• Task to complete
Take the records below and set down exactly the lines from the one with "Given: Select the Posts tab" to the one with "You are a computer-use agent.", ends included; do not copy the pictures.

++++++++++++++++++++

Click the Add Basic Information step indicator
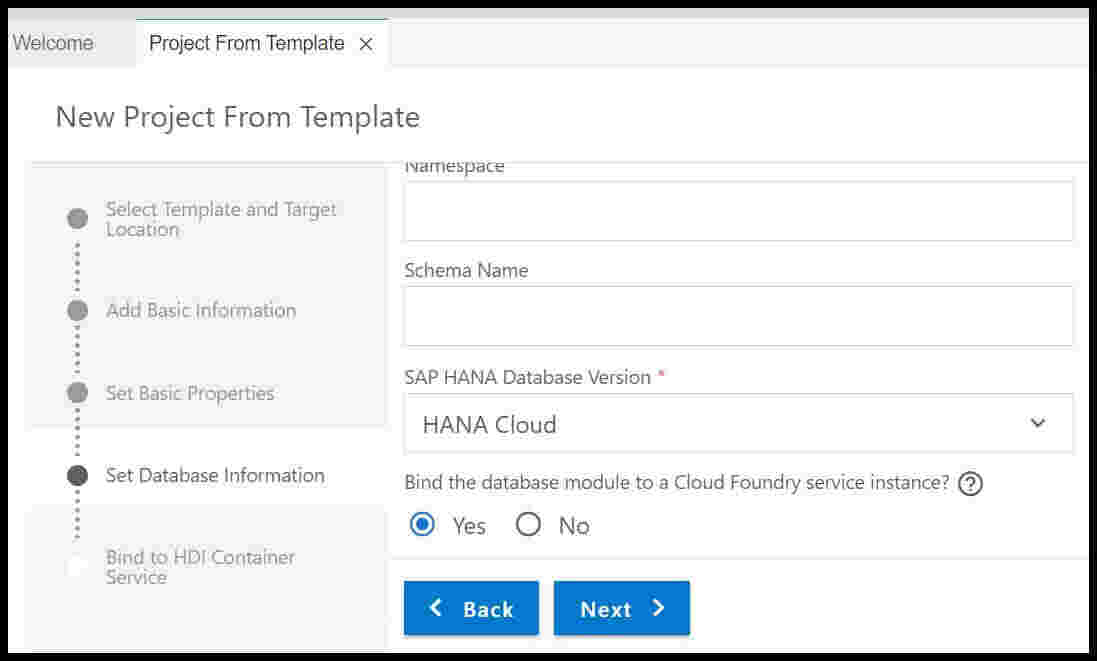 75,311
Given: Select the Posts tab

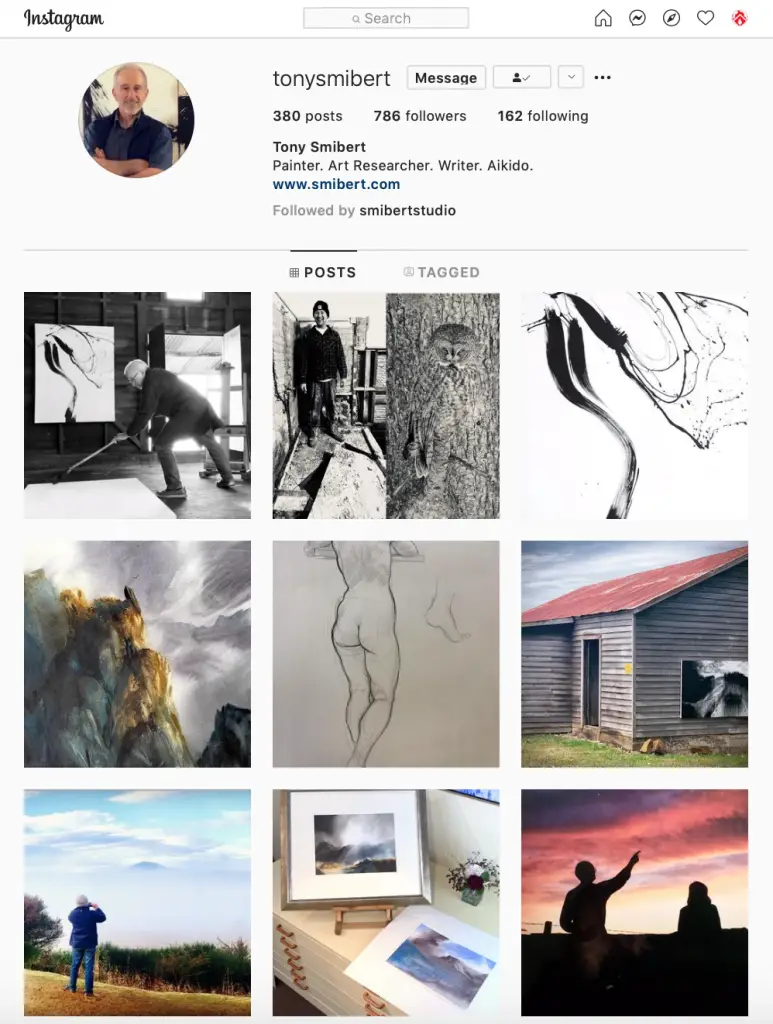Looking at the screenshot, I should [x=323, y=272].
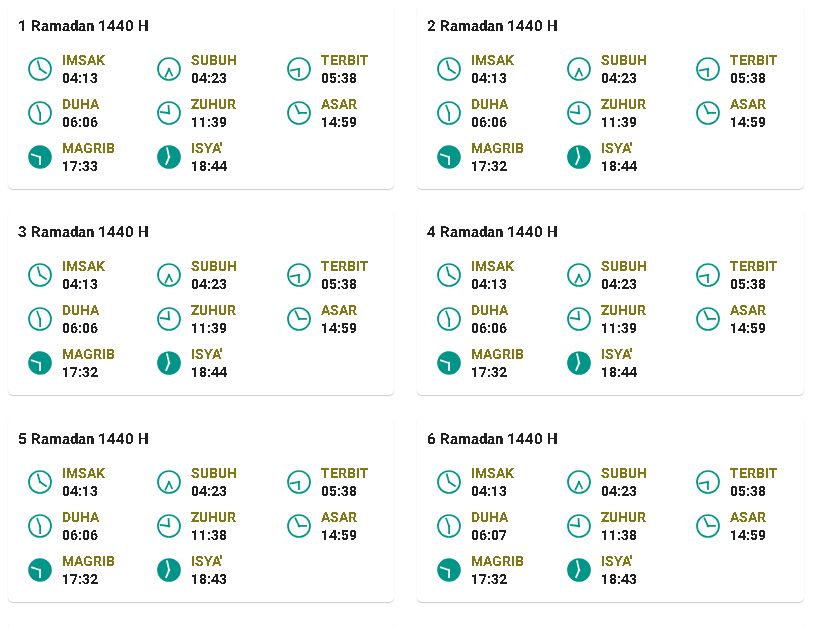The height and width of the screenshot is (628, 820).
Task: Select the 4 Ramadan 1440 H heading
Action: (x=492, y=232)
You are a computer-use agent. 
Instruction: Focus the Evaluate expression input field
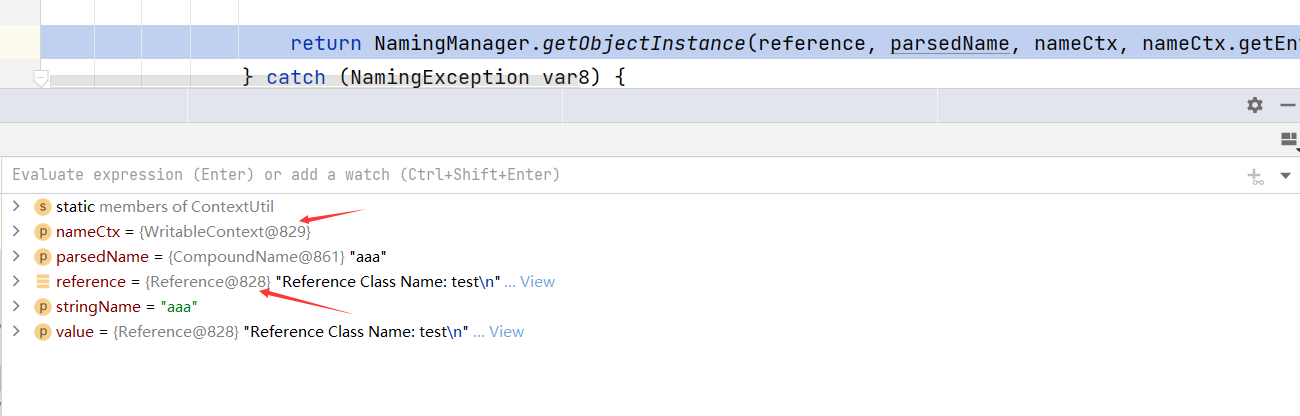click(620, 175)
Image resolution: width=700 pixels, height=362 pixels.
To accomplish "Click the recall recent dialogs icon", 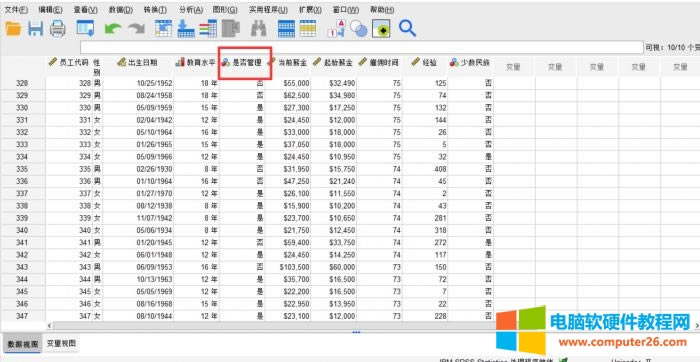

++++++++++++++++++++

• Result
Given: Select the Posts tab

Looking at the screenshot, I should [x=323, y=272].
The height and width of the screenshot is (628, 820).
Task: Select the 4 Ramadan 1440 H heading
Action: (x=492, y=232)
You are a computer-use agent. 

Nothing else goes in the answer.